Crise mondiale : les experts et la politique
Dimanche 22.02.2009 - Par Philippe MILLIAULes experts nous prédisent une année 2009 difficile, mais une embellie à la rentrée de Septembre, et unanimement estiment que l’économie mondiale redémarrera en 2010, évidemment sur le modèle économique actuel ; ils ne se posent même pas la question !
D’ailleurs, renchérissent ils, les succès du capitalisme mondial ne sont ils pas faits d’une succession de crises, dont il sort pour sa plus grande gloire financière. Donc, là encore, on va en sortir et ce sera moins grave que la fameuse crise de 1929 qui a secoué le monde industriel
et financier de l’époque. En effet, les mesures auraient été, cette fois, prises à temps.
Leur logique unanime, pseudos socialistes compris, est l’affirmation du génie de la main invisible du MARCHE, cette main qui transforme par miracle la somme des égoïsmes des agents économiques ( particuliers et entreprises ) en enrichissement général et donc en bien commun. Il y aurait beaucoup à dire sur leur certitude que l’enrichissement soit toujours un bien, mais là n’est pas notre propos. Cette foi aveugle dans les lois du marché va pour la première fois dans l’histoire se trouver confrontée au réel.
Pour la première fois dans l’histoire économique, le marché domine le monde.

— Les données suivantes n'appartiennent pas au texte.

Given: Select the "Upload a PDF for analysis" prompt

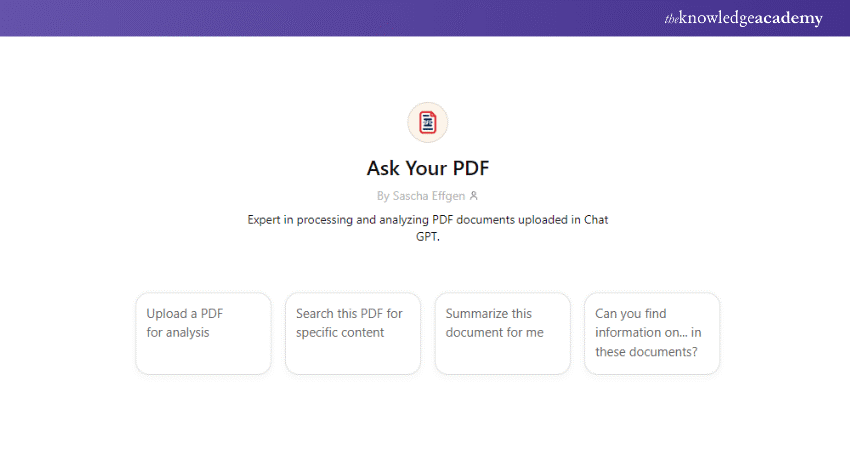Looking at the screenshot, I should [x=203, y=333].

En effet, par le passé, de fortes structures étatiques, et des enracinements économiques profonds venaient contrebalancer les lieux somme toute assez modestes où le marché dictait une loi absolue. Il en va de nos jours tout autrement depuis l’évolution des deux dernières décennies :
Depuis 20 ans, le communisme s’est effondré et la puissance Américaine domine seule le monde entier. Elle y installe, avec ses valets et ses complices, le libre échange international sans limite. La libre circulation des capitaux, des marchandises et des hommes devient la règle commune. La concurrence devient mondiale pour toutes les activités y compris celles liées à la simple subsistance, comme l’agriculture. Les transnationales dominent le monde et les politiques leur cèdent le pas. Le règne de la finance et de la spéculation sans limite s’installe. Tout est revu à l’aune du prisme déformant de ce monde marchand : tout devient ressource, les matières premières, l’énergie, les capitaux, et même les hommes. Ne parle t’on pas maintenant de « ressources humaines » !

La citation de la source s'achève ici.